%%
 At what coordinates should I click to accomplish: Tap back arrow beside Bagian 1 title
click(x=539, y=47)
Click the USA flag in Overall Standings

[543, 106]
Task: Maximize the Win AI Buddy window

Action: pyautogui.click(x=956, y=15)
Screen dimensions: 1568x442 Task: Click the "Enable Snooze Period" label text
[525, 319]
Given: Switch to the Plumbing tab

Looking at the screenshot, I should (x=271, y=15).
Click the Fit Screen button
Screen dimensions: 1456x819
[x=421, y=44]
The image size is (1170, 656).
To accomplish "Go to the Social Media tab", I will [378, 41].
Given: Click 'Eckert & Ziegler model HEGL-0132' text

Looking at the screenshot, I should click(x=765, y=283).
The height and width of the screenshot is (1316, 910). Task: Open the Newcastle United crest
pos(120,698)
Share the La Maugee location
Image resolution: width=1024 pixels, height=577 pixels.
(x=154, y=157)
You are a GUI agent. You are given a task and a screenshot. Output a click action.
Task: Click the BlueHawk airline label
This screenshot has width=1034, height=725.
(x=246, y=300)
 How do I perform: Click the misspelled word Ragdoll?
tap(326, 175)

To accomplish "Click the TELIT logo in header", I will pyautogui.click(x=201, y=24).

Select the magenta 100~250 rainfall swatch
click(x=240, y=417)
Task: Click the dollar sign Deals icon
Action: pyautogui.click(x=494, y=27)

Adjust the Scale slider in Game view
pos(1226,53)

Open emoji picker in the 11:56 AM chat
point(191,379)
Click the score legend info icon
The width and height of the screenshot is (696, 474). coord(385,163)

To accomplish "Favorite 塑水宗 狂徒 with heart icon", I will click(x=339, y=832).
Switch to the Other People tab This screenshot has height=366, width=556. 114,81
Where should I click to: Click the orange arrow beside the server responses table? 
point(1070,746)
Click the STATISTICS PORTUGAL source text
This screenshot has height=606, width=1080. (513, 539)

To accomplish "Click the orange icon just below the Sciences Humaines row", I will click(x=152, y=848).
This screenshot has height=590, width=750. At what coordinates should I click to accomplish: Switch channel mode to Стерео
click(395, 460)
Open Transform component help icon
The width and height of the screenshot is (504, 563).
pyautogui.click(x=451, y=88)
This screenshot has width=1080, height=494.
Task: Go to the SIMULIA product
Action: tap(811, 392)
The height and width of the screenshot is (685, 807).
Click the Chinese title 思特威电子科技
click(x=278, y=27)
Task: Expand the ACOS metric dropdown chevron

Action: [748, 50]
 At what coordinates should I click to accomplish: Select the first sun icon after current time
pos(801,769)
%%
Exercise goal:
Please convert the lines from the one containing "Task: Expand the ACOS metric dropdown chevron" through the end of the lines, inclusive, into a Markdown table with the columns Row and Line, leaving out blank lines.

The response:
| Row | Line |
|---|---|
| 1 | Task: Expand the ACOS metric dropdown chevron |
| 2 | Action: [748, 50] |
| 3 |  At what coordinates should I click to accomplish: Select the first sun icon after current time |
| 4 | pos(801,769) |